Reading and Writing JSON Files with Python

By:   |   Updated: 2022-11-04   |   Comments   |   Related: > Python


Problem

I've become interested in the JSON file format and what it can do. Can you briefly highlight the key benefits of using JSON files with the Python programming language? I'm also interested in how to create JSON files with a text editor, load the created JSON files into Python, parse JSON and display the contents. Lastly, I could benefit from a demonstration showing the difference between simple JSON and nested JSON.

Solution

One popular use case for JSON files with Python is data exchange. JSON (JavaScript Object Notation) is a lightweight format for exchanging data between computers. Because a JSON file consists of key-value pairs in a text format, humans can easily read its contents. A JSON file is language-independent; therefore, you do not need JavaScript to use JSON files, and you can process JSON files in other languages besides JavaScript, such as Python or T-SQL. The structure of JSON files is more compact than XML files. Therefore, JSON files can be sent over the internet and loaded faster than XML files.

One typical JSON file use case is when a client computer requests information from a server, which is passed from the server computer via a JSON file to the client computer.  When a web-based server runs a RESTful application programming interface (API), it commonly satisfies requests via JSON files.  A previous MSSQLTips.com article titled Overview of How to Collect Securities Prices for SQL Server devotes a section to introducing the Alpha Vantage RESTful API. The Alpha Vantage offers both free and paid tiers of service. The securities prices tutorial showed excerpts from a downloaded JSON file from Alpha Vantage. However, the prior tutorial has narrowly focused coverage on how to generate JSON files and exchange them between computers.

With regards to JSON files and Python scripts, this Python tutorial is at more of a beginner's level than the previous article. The tutorial includes a couple of examples that start with creating a JSON file in a text editor, then loading and displaying the file's contents in Python. One example is for a file with simple JSON, and the other is for a file with nested JSON.

  • In simple JSON, each key-value pair has the JSON file as its parent.
  • In nested JSON, one or more key-value pairs are embedded within another parent key. Nesting can extend through multiple levels of key-value pairs, such as child, parent, grandparent, and great-grandparent levels.

If you can open Python and load a Python script file, and you have previously used a text editor, such as Notepad++ or Notepad, then you will be able to run the examples in this tutorial. If you do not already have Python installed on your computer, you can learn more about it and obtain a free copy of Python from Python.org. By running the samples in this script, you will receive an introduction to the interoperation of Python and JSON files that will grow your Python programming capabilities and improve your understanding of JSON files.

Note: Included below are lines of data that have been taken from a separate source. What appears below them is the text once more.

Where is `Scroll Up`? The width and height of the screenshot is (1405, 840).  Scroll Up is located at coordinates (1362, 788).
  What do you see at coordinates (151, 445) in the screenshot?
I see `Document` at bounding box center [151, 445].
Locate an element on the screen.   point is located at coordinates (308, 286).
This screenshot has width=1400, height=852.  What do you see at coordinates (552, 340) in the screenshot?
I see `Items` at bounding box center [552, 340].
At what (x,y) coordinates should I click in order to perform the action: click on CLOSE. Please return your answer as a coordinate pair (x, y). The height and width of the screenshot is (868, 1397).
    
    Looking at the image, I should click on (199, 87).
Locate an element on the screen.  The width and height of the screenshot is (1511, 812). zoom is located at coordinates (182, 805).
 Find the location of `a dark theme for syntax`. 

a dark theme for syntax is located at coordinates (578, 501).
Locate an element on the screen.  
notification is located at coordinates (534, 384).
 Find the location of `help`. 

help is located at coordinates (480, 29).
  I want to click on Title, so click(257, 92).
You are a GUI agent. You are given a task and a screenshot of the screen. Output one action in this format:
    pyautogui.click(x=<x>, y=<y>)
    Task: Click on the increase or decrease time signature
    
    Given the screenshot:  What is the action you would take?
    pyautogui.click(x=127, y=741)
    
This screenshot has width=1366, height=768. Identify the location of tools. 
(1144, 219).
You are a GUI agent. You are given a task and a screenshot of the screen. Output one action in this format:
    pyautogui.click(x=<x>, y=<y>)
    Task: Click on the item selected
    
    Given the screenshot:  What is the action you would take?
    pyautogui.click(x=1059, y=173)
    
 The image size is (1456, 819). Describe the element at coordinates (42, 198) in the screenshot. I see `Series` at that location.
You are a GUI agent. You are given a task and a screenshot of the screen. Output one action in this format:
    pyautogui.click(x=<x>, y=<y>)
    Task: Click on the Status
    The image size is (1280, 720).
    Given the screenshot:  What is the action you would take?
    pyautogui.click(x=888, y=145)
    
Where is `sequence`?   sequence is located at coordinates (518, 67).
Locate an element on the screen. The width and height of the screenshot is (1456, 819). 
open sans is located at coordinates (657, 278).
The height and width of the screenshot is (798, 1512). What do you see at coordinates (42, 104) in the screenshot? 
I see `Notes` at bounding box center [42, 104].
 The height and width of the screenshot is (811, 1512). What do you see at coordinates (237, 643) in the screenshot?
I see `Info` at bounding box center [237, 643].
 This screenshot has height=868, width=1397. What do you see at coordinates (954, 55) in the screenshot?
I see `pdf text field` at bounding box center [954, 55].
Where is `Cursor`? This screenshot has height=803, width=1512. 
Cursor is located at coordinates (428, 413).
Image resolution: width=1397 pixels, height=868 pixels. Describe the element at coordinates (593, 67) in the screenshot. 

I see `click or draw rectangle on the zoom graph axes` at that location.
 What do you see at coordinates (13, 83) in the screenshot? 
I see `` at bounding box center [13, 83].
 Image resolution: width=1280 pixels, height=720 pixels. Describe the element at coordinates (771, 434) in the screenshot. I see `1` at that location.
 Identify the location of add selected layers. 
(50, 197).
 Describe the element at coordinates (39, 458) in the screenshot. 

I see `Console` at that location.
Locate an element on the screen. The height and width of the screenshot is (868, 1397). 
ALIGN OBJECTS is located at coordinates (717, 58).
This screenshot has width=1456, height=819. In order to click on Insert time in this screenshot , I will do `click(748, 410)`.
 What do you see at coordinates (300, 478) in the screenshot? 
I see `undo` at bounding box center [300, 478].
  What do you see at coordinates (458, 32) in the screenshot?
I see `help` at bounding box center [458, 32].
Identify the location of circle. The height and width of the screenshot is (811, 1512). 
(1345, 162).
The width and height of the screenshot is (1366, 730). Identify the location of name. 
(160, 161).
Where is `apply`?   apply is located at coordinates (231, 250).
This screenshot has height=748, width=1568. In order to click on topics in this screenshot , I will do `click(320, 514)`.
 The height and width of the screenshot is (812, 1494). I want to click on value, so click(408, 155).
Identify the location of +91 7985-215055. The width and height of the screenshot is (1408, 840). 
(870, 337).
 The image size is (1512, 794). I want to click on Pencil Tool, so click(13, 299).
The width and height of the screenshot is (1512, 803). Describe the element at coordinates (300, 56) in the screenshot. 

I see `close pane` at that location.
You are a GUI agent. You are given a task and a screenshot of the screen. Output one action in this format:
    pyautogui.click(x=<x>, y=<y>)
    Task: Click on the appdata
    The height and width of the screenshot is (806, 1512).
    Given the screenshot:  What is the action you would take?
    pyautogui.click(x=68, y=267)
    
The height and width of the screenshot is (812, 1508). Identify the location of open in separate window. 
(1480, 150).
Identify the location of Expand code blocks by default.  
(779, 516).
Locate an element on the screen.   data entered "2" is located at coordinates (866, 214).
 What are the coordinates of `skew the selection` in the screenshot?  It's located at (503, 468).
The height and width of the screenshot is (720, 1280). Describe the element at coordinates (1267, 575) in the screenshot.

Key-value Pairs in Simple and Nested Formats

The following screenshot shows a JSON file with the basic JSON types of string, number, object, array, boolean, and null in a Notepad++ session. The syntax for a basic JSON type is a key name followed by a colon, a space, and a value. A key's value can be any of the six basic JSON types. A comma follows all key-value pairs except the last one in a simple JSON file. Two basic JSON types appear twice in the screenshot below with two different values.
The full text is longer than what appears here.